Ich möchte die Beispiele nicht überstrapazieren. Und sie sind hier in einer eher geschönten Fassung wiedergegeben, weil ich Räuberpistolen lieber privaten TV-Sendern vorbehalten lassen möchte. Davon abgesehen: Daß sie dringend notwendige Sozialarbeit leisten, erzählen mir inzwischen Lehrer, Briefträger oder Ärzte. Das mag auch sicherlich so sein, daß diese Berufsgruppen das so empfinden. Aber wo kommen wir hin, wenn öffentlich betriebene soziale Dienste einzig als Behörde erfahren oder dargestellt werden? Für breiter werdende Teile der Bevölkerung - und da ist auch der abrutschende Mittelstand nicht länger ausgeschlossen - sind sie nicht selten letzte Ansprechpartner. Wer sonst?

Als Praktiker möchte ich mich zur Theorie der Sozialarbeitswissenschaft eher vorsichtig äußern. Aber manchmal habe ich den Eindruck, daß vieles nicht für viele, sondern für die Angehörigen der eigenen Zunft verfaßt worden ist. Und natürlich kann ich in dieser Debatte nicht mithalten. Für mich ist eine andere Arbeit wichtig, die ich mir so übersetze: Die Kritik an Bevormundung und Besserwissertum gegenüber der Klientel ist mehr als berechtigt. Aber wie komme ich (praktisch!) aus dem Widerspruch raus, alte Defizit-Definitionen über Bord zu werfen, ohne mich damit gleichzeitig der Klientel zu entledigen?

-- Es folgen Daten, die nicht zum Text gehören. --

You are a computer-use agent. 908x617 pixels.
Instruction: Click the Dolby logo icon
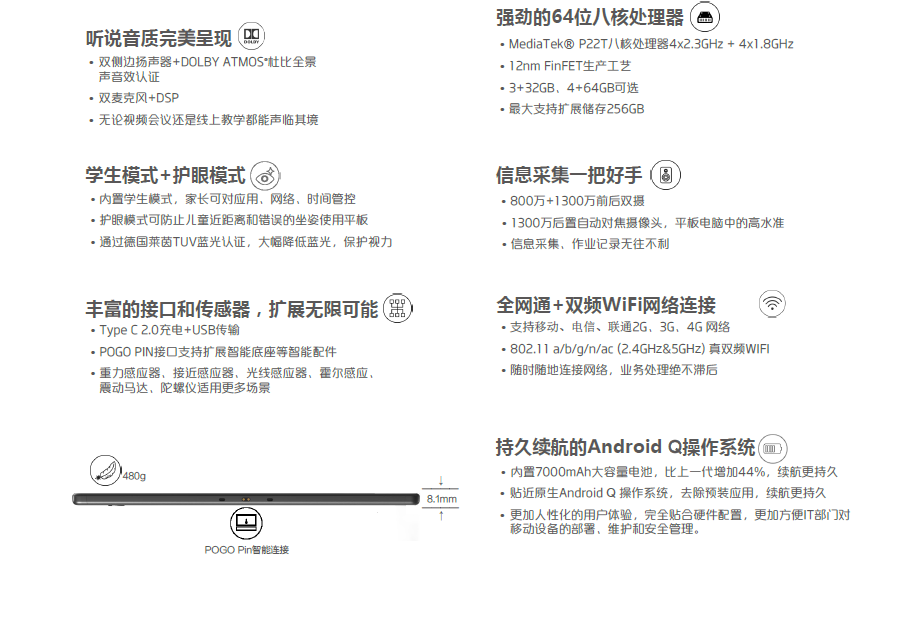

Die Frage ließe sich noch anders stellen: Das moralisch aufgeladene Helfer-Pathos halte ich nicht nur für fehl am Platze, es geht unter Kollegen auch gewaltig auf den Geist. Es gibt da eine weitverbreitete Neigung, die schlechte Bezahlung mit einem stark idealisierten Selbstbild zu kompensieren. Dennoch insistiere ich: Wie aus dem Widerspruch herauskommen, an der Mittelschicht orientierte Entwürfe von Partizipation und Autonomie festzuhalten und an ihnen Menschen zu messen, die eine völlig andere soziokulturelle Herkunft haben? Die Kluften in unserer Gesellschaft werden deutlich unterschätzt. Anders kann ich mir nicht erklären, daß Konzepte für soziale Dienste entwickelt werden, die mit der Wirklichkeit dieser Dienste kaum in Einklang zu bringen sind. Ich will eigentlich nicht darauf hinaus, daß viele BerufskollegInnen da einen schweren Dienst tun. Aber "Das Elend der Welt", wie es Bourdieu für Frankreich beschrieben hat und wie es für Deutschland nicht entsprechend untersucht und dargestellt ist, dieses Elend über lange Zeit (mit-)auszuhalten, stellt sich heutzutage der hiesigen sozialen Arbeit als Aufgabe. Die Frage lautet: Wie sich reformieren, ohne die Menschen, die ohnehin "Modernisierungsverlierer" sind, nochmals verlieren zu lassen?